▶ [Data for analysis]:
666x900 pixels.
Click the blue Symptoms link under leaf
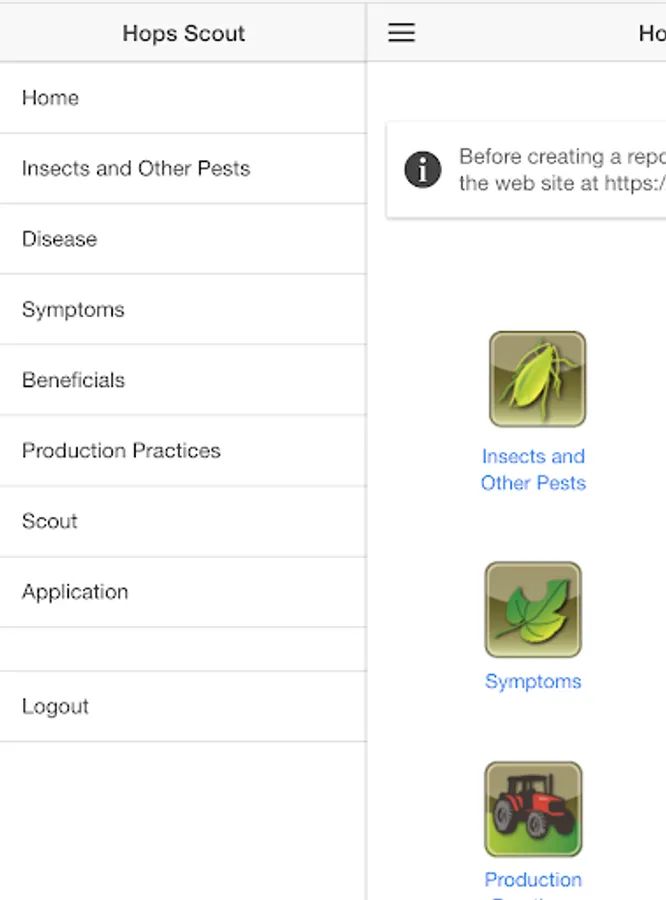(533, 681)
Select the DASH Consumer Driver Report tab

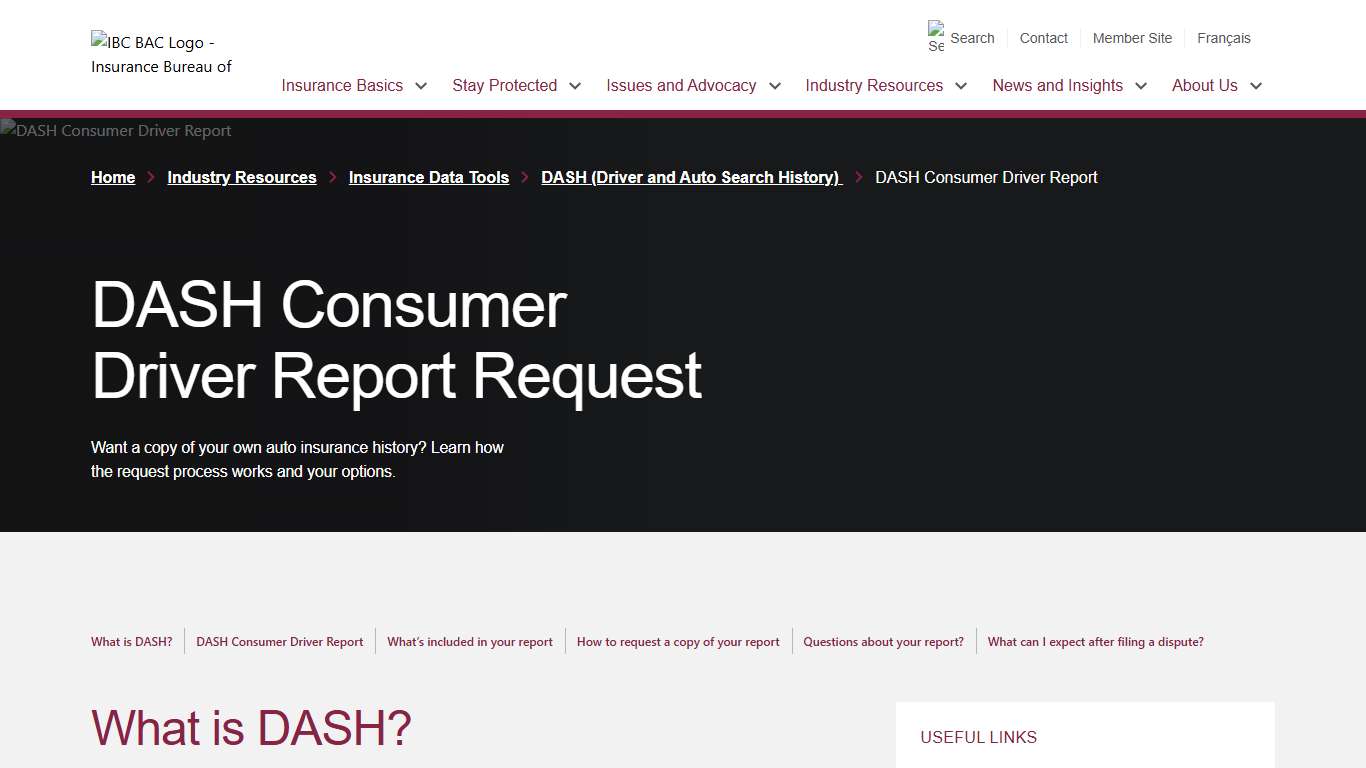[x=280, y=641]
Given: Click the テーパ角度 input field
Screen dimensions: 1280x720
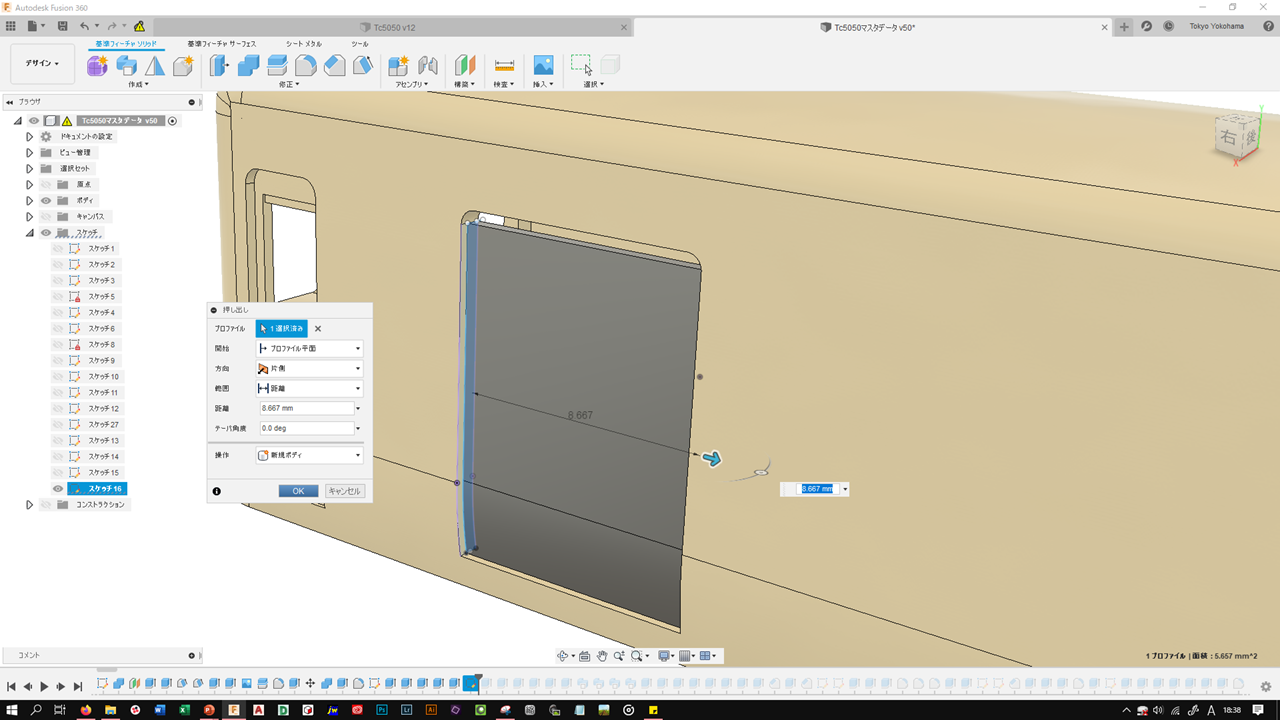Looking at the screenshot, I should pyautogui.click(x=305, y=428).
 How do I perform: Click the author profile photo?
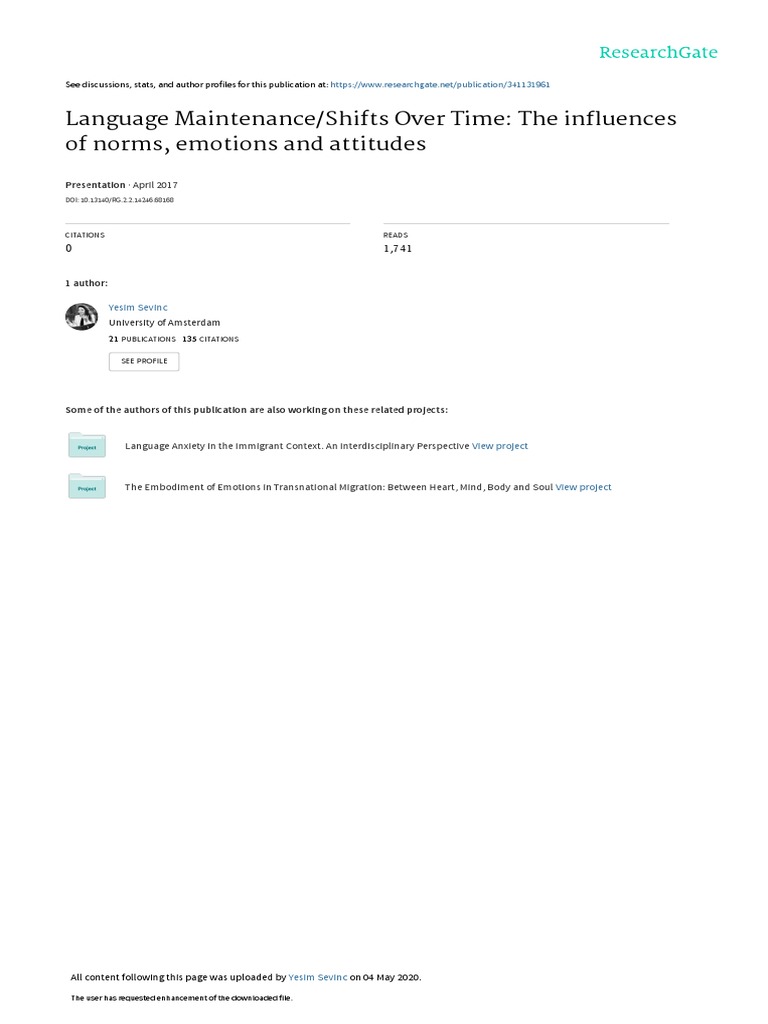coord(81,316)
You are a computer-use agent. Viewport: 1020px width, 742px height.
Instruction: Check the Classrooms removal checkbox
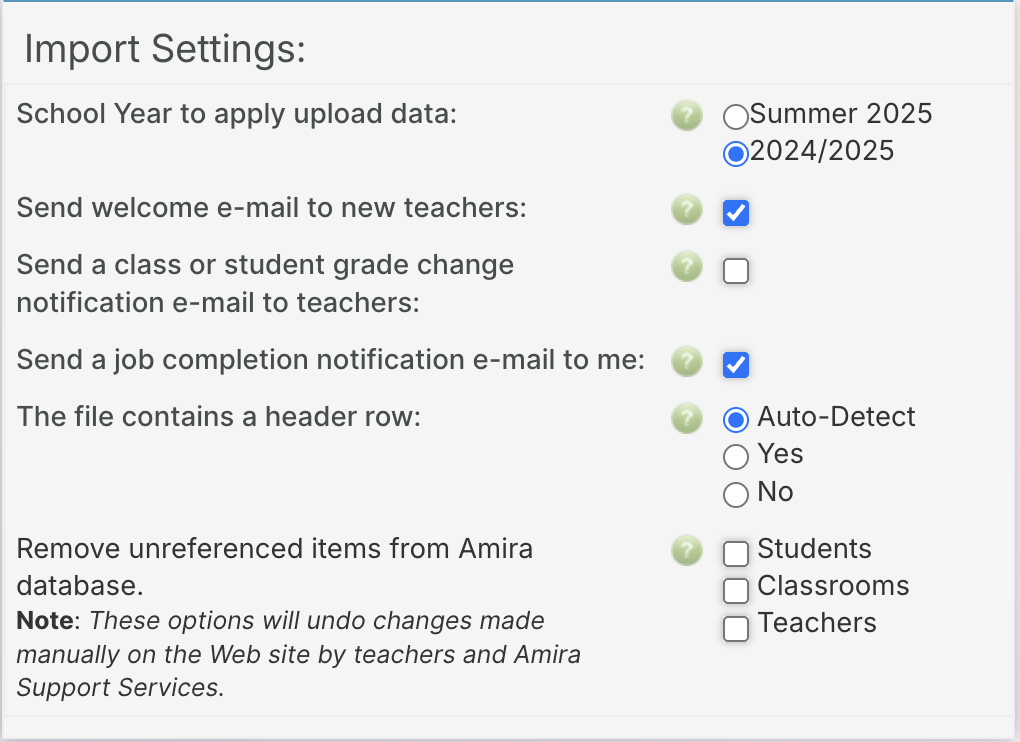(x=736, y=590)
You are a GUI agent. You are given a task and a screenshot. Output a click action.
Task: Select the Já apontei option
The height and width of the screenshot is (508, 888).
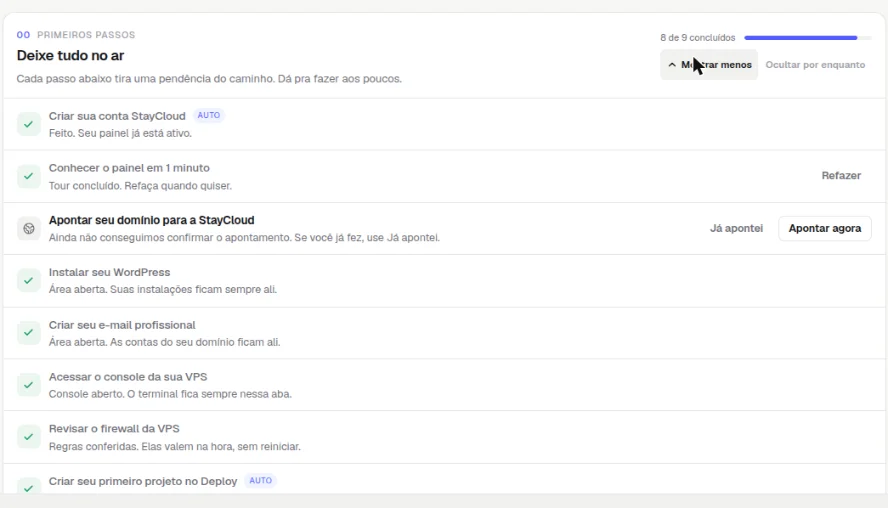tap(736, 228)
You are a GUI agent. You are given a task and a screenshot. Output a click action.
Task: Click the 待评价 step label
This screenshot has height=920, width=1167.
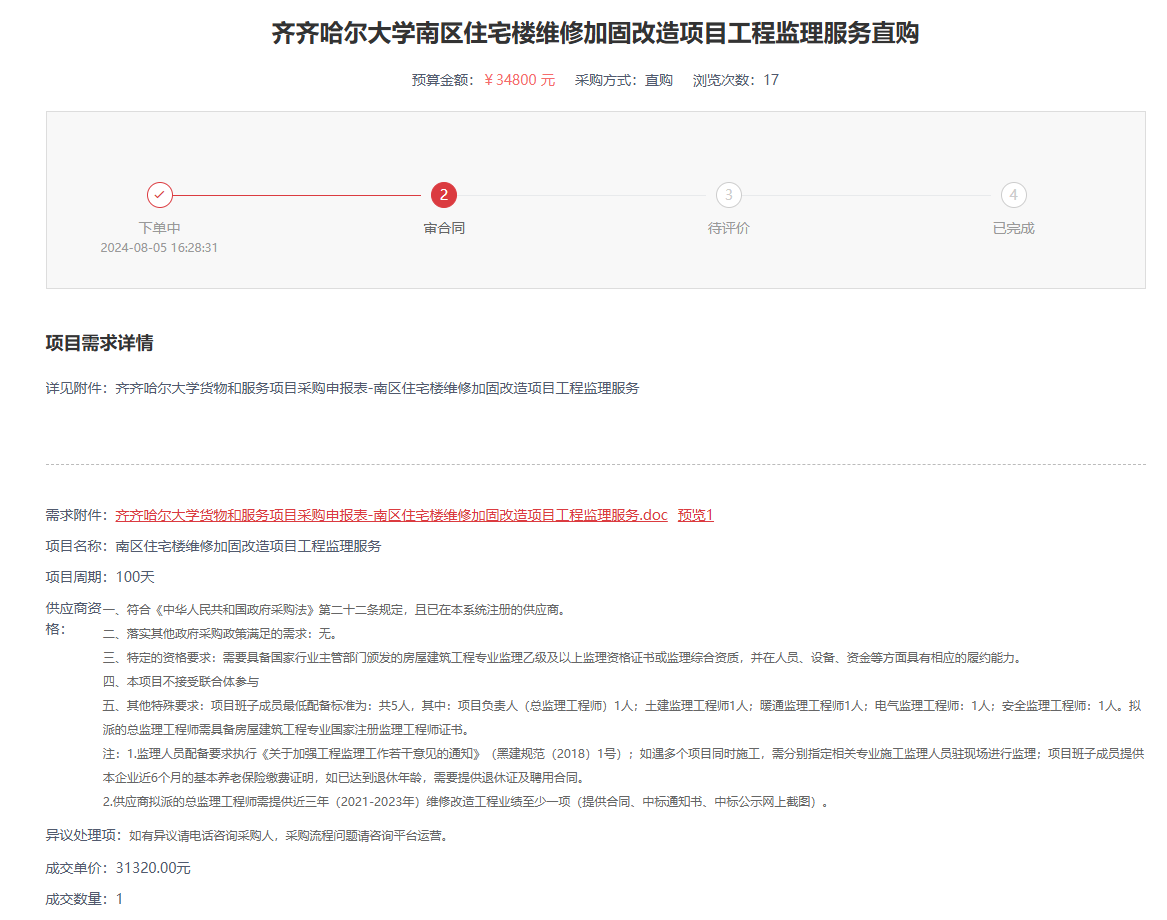pos(729,228)
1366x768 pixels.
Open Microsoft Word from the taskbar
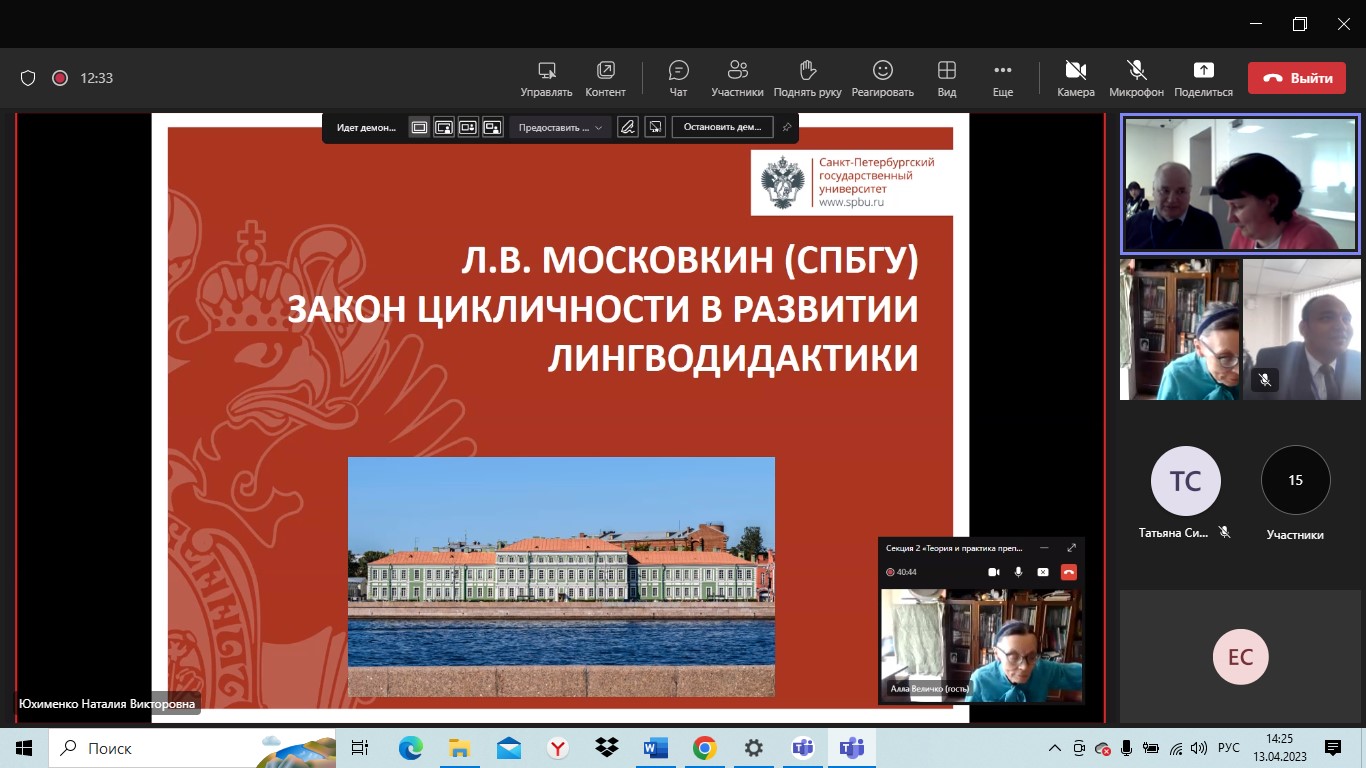655,748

▶ [Exercise objective]: Restate word for word the lines running from the one with "Task: Click the 待评价 step label" to the end of the entries; pictures are to be left out.

▶ [Output for this exercise]:
Task: Click the 待评价 step label
This screenshot has height=920, width=1167.
pos(729,228)
1366x768 pixels.
Open Microsoft Word from the taskbar
655,748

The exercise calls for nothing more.